Par Jérôme Sutour, avocat associé en droit bancaire et financier, responsable des pratiques services financiers et blockchain/crypto-actifs. Il intervient sur tous les aspects de régulation bancaire et financière.
Il serait réducteur de ne voir dans le Règlement (UE) 2020/1503 du 7 octobre 2020 relatif aux prestataires européens de services de financement participatif (le «Règlement») qu’une simple transposition au niveau européen du régime français applicable aux conseillers en investissements participatifs («CIP») et des intermédiaires en financement participatif («IFP»). En effet, si l’objet du Règlement est bien de fixer un cadre règlementaire unique applicable aux intermédiaires participant au financement des PME au travers d’opérations de financement par des prêts ou des émissions de titres, le nouveau statut de prestataire de services de financement participatif («PSFP») qui entrera en vigueur le 10 novembre 2021 offre des opportunités nouvelles aux acteurs actuels et futurs du financement participatif.
Ce qui est classique
Sans réelle surprise, le statut de PSFP vise les opérateurs de plates-formes de financement participatif définies comme les systèmes d’information fondés sur l’Internet accessibles au public. En vertu de l’agrément qui, pour la France, devrait être accordé par l’Autorité des marchés financiers, ces derniers pourront déployer leurs activités dans toute l’Union.
L’agrément de PSFP est subordonné au respect d’exigences qui, sans être équivalentes à celles applicables aux prestataires de services d’investissement soumis à la directive MIF2, apparaissent plus détaillées que celles actuellement en vigueur pour les CIP et IFP. En contrepartie, ces acteurs pourront déployer des activités de placement sur des opérations d’un montant maximum de 5 millions d’euros par porteur de projet sur douze mois dans l’ensemble de l’Union. Jusqu’à ce seuil, une offre de souscription de titres présentée par un PSFP ne requerra pas l’établissement d’un prospectus conforme au Règlement Prospectus mais seulement la production d’un document de 6 pages maximum normé et reconnu comme équivalent à un DICI.
«Sans réelle surprise, le statut de PSFP vise les opérateurs de plates-formes de financement participatif définies comme les systèmes d’information fondés sur l’Internet accessibles au public.»
Ce qui est nouveau
En premier lieu, il faut évoquer la distinction opérée par le Règlement entre les investisseurs avertis et les investisseurs non-avertis. Ainsi, apparaît entre le client professionnel et celui de détail au sens de MIF 2 une nouvelle catégorie d’investisseurs bénéficiant d’une protection moindre que les clients de détail mais supérieure à celle des clients professionnels, sous réserve de conditions de patrimoine (60 000 euros de revenu/100 000 euros de patrimoine financier) et d’expérience minimale.
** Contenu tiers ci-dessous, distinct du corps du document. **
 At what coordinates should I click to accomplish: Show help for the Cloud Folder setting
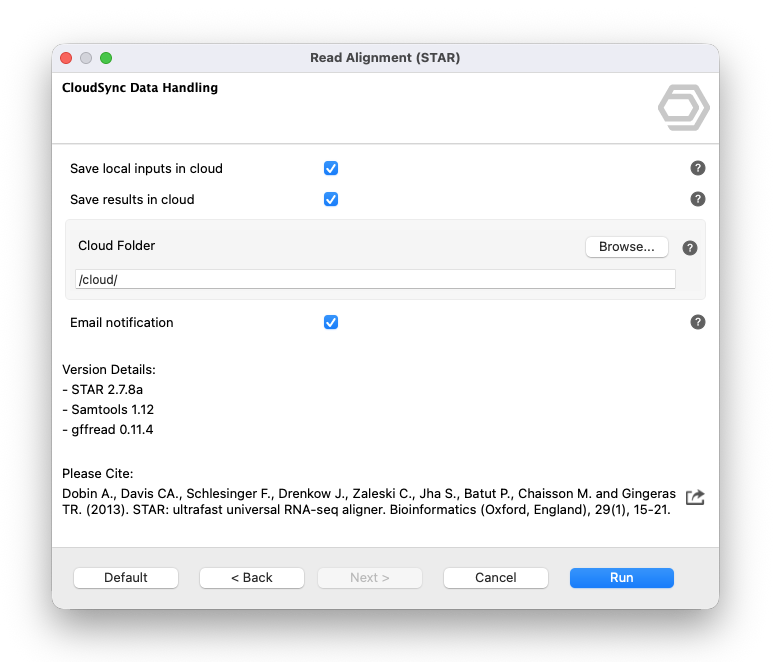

Par ailleurs, et c’est la une différence claire avec les statuts français, les PSFP ne sont pas tenus de fournir un conseil aux investisseurs, leurs obligations relevant plutôt de celles applicables en matière de réception-transmission d’ordres sous MIF 2. Il s’agit d’une différence d’importance et logique puisque le texte européen apprécie l’activité de ces nouveaux acteurs comme un service de placement à l’émetteur et non comme un service de conseil au client comme c’est le cas des CIP.
Enfin, outre les services de bulletin board ou panneau d’affichage qui permettent aux clients d’annoncer leur intérêt pour l’achat et la vente, sans pour autant permettre l’exécution de telles offres, sur des prêts, valeurs mobilières ou instruments admis à des fins de financement participatif, le Règlement envisage la fourniture de services de gestion de portefeuille de prêts. Ainsi, si les activités de gestion de portefeuille d’instruments financiers sont clairement écartées pour les PSFP, dès lors que les investisseurs doivent garder la discrétion d’investir ou non dans des titres, le nouveau cadre réglementaire permet à un PSFP d’accorder discrétionnairement des prêts à des projets qu’il aura identifiés à partir des fonds et selon le mandat confié par son client.